Rugby, il Calvisano torna al successo battendo 22-10 l’Avezzano

A distanza di un mese dalla vittoria conquistata a fine gennaio con il Verona, davanti al pubblico di casa, La Tiesse Robot Calvisano torna a riassaporare il successo.
Dopo un passo falso e mezzo (la sconfitta con il Cus Torino e il pareggio in casa con la Capitolina) ai gialloneri servivano i quattro punti per ritrovare morale e scavalcare in classifica l’Avezzano che all’andata aveva inflitto alla Tiesse Robot la prima battuta d’arresto della stagione.
L’analisi
Quella del San Michele, ieri, è stata la classica feroce contesa muscolare, una meta per parte e tanti corpo a corpo. Una di quelle sfide, parafrasando Bertolt Brecht, in cui non si poteva essere gentili. E così il Calvisano si è rimboccato le maniche e ha accettato la contesa per battersi senza tanti fronzoli, colpo su colpo.

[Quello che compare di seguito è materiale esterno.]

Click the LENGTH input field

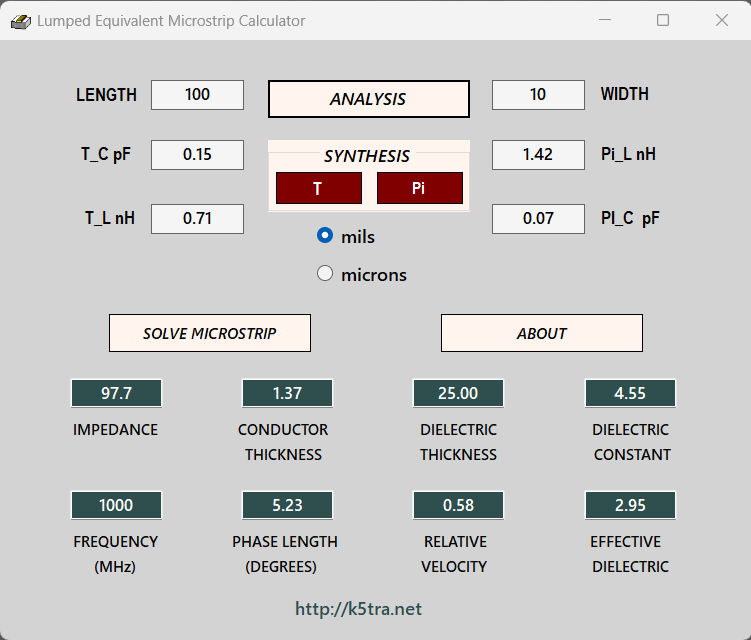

Squadra tradizionalmente aggressiva l’Avezzano è partito in modo deciso mettendo pressione ai padroni di casa. Dopo 8 minuti il Calvisano aveva già concesso quattro calci di punizione ma al 10’ dopo una bella percussione di Talavou Maa, arrivava anche il primo penalty per la Tiesse Robot, Bruniera preciso dalla piazzola: 3-0. Al 23’ i padroni di casa tornavano nei 22 avversari sfruttando un calcio di punizione: dalla touche scaturiva la percussione di Regonaschi sostenuta da D’Apollonia e subito dopo arrivava la meta in spinta dello stesso tallonatore che Bruniera trasformava.
Avezzano in difficoltà in touche cosa che lo privava di un possesso sicuro e ne rendeva rare e poco efficaci le visite sotto i pali dei gialloneri, una per tutte: alla mezz’ora l’uscita del Calvisano dalla propria zona rossa è imprecisa, contrattacco ospite e mischia a cinque metri dopo un avanti dei padroni di casa che soffrono la spinta degli ospiti e concedono il calcio di punizione, touche a cinque metri, i gialloneri sporcano il lancio e riescono a liberare.

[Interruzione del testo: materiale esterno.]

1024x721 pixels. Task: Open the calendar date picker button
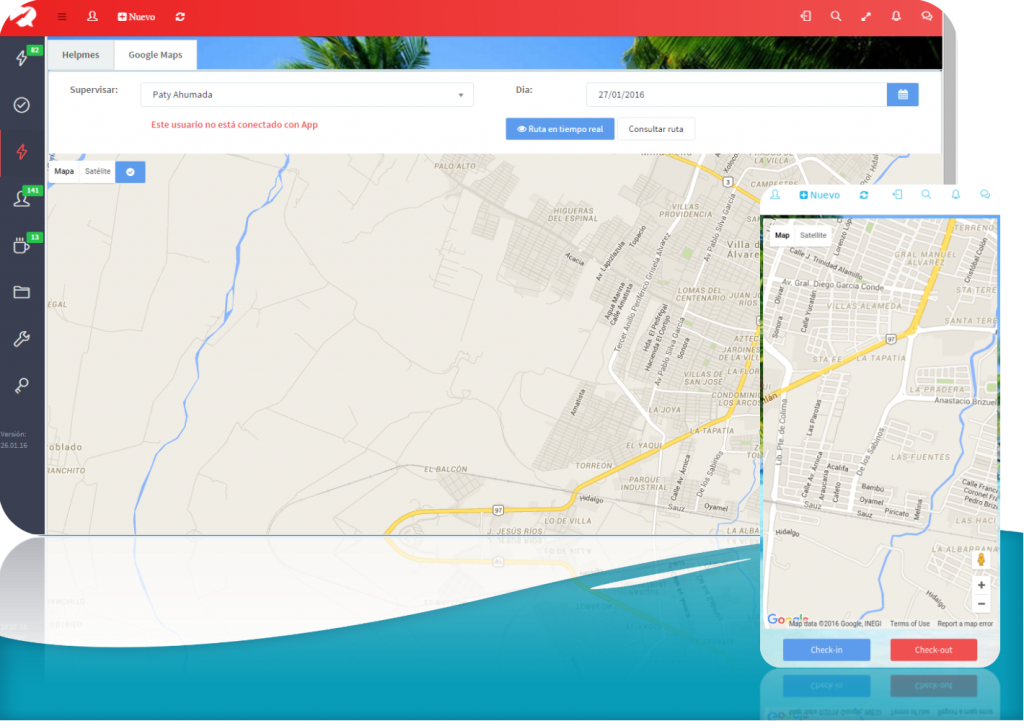(903, 95)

Abruzzesi sempre a zero. Un primo tempo caratterizzato da tante interruzioni, dominio territoriale della formazione di Zappalorto e Dal Maso, ma una sola concreta occasione; finisce con una serie di mischie sotto i pali dell’Avezzano che l’arbitro punisce ripetutamente senza infierire tuttavia né con la meta tecnica né con un cartellino giallo: entrambe le scelte non sarebbero state azzardate.
La ripresa
Nella ripresa il braccio di ferro continua. Non è una partita spettacolare, Bruniera e du Toit, che ha sostituito Joubert all’apertura, si scambiano un paio di calci piazzati; poi, sul 16-3, a una decina di minuti dalla fine, il numero 8 Grant suona la carica, guida l’assalto dopo aver intercettato il pallone nella sua metà campo, guadagna un calcio di punizione e dopo altre due, o tre fasi, conclude l’attacco sfondando in meta.
Con soli sei punti di vantaggio, il Calvisano non perde la concentrazione, mantiene i nervi saldi, approfitta della superiorità numerica (cartellino giallo a Bartolini) e segna altri sei punti con Bruniera. Finisce 22-10. E Zappalorto cita Velasco: «Le squadre forti sanno vincere anche le partite sporche».